In (partial) prompt form that looks like:
1. Ask user for module name (DON'T scan - ask explicitly)
2. Run mutation tests:
./gradlew :app:pitest
3. Check coverage using MCP tools:
summarise_mutants
→ If ≥80%: Done! Suggest PR
→ If <80%: Continue to step 4
4. Get mutation details using MCP tools:
get_mutants_by_file
5. For EACH mutant (Priority: NO_COVERAGE first, then SURVIVED):
a. Add ONE test to test class
b. Run unit tests:
./gradlew test --tests TestClassName
c. Verify test passes (0 failures, 0 errors)

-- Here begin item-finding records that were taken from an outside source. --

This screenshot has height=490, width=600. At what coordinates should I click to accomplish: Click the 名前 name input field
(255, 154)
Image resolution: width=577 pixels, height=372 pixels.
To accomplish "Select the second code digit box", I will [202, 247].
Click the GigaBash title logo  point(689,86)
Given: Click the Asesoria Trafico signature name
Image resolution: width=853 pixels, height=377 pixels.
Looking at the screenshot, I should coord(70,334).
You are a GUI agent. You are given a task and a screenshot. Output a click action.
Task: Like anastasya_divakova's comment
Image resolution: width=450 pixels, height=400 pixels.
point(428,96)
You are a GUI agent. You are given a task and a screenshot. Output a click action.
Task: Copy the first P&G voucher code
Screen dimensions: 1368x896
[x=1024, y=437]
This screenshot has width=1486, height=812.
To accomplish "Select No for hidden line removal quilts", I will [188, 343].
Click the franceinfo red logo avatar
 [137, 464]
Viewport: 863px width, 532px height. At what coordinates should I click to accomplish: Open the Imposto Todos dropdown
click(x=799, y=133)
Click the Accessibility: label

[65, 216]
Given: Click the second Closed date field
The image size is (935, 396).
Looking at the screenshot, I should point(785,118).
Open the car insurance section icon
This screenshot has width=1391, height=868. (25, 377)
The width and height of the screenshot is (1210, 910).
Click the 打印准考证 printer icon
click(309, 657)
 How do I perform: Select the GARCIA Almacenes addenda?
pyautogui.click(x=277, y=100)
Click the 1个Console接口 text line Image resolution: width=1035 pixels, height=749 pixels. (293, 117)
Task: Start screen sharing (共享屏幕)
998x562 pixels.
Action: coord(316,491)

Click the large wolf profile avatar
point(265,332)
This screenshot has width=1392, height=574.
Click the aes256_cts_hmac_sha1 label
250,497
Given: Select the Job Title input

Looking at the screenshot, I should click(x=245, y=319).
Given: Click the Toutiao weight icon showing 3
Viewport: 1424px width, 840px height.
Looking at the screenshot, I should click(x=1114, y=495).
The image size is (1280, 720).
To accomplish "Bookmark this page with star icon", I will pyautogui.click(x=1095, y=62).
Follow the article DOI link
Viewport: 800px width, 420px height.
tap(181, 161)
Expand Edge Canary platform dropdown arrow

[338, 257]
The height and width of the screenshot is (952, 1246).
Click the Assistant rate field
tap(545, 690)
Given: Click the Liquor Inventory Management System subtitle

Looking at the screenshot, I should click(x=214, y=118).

d. Re-run mutations on specific class:
./gradlew :app:pitest
e. Check improvement: summarise_mutants
f. IF coverage ≥80%: STOP, suggest PR
g. IF coverage increased: Document and proceed to next mutant
h. IF coverage didn't increase: See "Debugging" section below
6. Repeat step 5 until ≥80% coverage achieved
You can see a vibe coded prompt in the sample repo. Once a good prompt exists it is a simple case of running the Rovo Dev CLI and setting it to writing tests:

Rovo Dev CLI is able to quickly increase the mutation coverage in the repo to 83% and then offers to raise a pull request.

Try it out for yourself!
Looking Ahead
Atlassian’s platform for testing at scale is expanding to include frontend mutation testing. This is transforming how we approach testing at Atlassian. A key part of this is automation with Rovo Dev CLI and mutation testing.
Key Takeaways
Rovo Dev CLI brings powerful AI to the terminal for tasks that include code generation and writing tests. When this is combined with mutation testing tools like Pitest we can quickly improve test suites in a measurable way the increases the test effectiveness while also reducing toil.